### Your task
Each record must be retyped in full. No character may differ.

### Data for analysis

BEGIN

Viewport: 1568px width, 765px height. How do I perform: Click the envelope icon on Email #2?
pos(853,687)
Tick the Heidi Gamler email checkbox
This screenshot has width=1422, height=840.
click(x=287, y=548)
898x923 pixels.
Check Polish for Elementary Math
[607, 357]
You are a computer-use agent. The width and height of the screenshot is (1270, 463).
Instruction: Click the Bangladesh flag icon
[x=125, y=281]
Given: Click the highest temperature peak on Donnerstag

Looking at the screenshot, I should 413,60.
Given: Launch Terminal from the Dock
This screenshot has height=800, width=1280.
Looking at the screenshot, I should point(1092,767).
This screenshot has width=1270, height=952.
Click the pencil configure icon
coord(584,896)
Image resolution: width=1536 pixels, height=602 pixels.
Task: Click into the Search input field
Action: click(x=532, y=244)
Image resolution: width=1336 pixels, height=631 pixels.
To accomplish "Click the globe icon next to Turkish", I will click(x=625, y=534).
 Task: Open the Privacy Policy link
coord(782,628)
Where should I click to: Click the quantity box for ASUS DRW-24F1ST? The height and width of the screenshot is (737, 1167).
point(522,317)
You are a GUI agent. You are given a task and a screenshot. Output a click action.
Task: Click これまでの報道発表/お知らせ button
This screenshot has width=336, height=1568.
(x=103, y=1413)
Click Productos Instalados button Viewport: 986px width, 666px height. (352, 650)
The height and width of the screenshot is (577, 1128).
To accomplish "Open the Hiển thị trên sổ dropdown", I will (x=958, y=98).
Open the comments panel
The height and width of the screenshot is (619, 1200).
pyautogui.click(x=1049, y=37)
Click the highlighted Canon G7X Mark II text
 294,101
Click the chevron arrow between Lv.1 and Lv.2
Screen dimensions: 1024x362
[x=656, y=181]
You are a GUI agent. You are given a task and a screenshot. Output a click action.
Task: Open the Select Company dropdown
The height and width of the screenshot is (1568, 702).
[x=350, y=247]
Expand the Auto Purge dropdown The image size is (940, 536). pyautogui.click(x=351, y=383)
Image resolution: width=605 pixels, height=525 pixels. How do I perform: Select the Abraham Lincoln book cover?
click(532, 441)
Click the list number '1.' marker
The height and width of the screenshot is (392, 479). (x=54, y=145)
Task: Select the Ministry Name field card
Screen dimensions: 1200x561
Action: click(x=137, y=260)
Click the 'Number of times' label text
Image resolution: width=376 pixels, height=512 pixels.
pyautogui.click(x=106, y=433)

END

### Task answer
Viewport: 1568px width, 765px height. How do I perform: Click the envelope icon on Email #2?
pos(853,687)
Tick the Heidi Gamler email checkbox
This screenshot has width=1422, height=840.
click(x=287, y=548)
898x923 pixels.
Check Polish for Elementary Math
[607, 357]
You are a computer-use agent. The width and height of the screenshot is (1270, 463).
Instruction: Click the Bangladesh flag icon
[x=125, y=281]
Given: Click the highest temperature peak on Donnerstag

Looking at the screenshot, I should 413,60.
Given: Launch Terminal from the Dock
This screenshot has height=800, width=1280.
Looking at the screenshot, I should point(1092,767).
This screenshot has width=1270, height=952.
Click the pencil configure icon
coord(584,896)
Image resolution: width=1536 pixels, height=602 pixels.
Task: Click into the Search input field
Action: click(x=532, y=244)
Image resolution: width=1336 pixels, height=631 pixels.
To accomplish "Click the globe icon next to Turkish", I will click(x=625, y=534).
 Task: Open the Privacy Policy link
coord(782,628)
Where should I click to: Click the quantity box for ASUS DRW-24F1ST? The height and width of the screenshot is (737, 1167).
point(522,317)
You are a GUI agent. You are given a task and a screenshot. Output a click action.
Task: Click これまでの報道発表/お知らせ button
This screenshot has width=336, height=1568.
(x=103, y=1413)
Click Productos Instalados button Viewport: 986px width, 666px height. (352, 650)
The height and width of the screenshot is (577, 1128).
To accomplish "Open the Hiển thị trên sổ dropdown", I will (x=958, y=98).
Open the comments panel
The height and width of the screenshot is (619, 1200).
pyautogui.click(x=1049, y=37)
Click the highlighted Canon G7X Mark II text
 294,101
Click the chevron arrow between Lv.1 and Lv.2
Screen dimensions: 1024x362
[x=656, y=181]
You are a GUI agent. You are given a task and a screenshot. Output a click action.
Task: Open the Select Company dropdown
The height and width of the screenshot is (1568, 702).
[x=350, y=247]
Expand the Auto Purge dropdown The image size is (940, 536). pyautogui.click(x=351, y=383)
Image resolution: width=605 pixels, height=525 pixels. How do I perform: Select the Abraham Lincoln book cover?
click(532, 441)
Click the list number '1.' marker
The height and width of the screenshot is (392, 479). (x=54, y=145)
Task: Select the Ministry Name field card
Screen dimensions: 1200x561
Action: click(x=137, y=260)
Click the 'Number of times' label text
Image resolution: width=376 pixels, height=512 pixels.
pyautogui.click(x=106, y=433)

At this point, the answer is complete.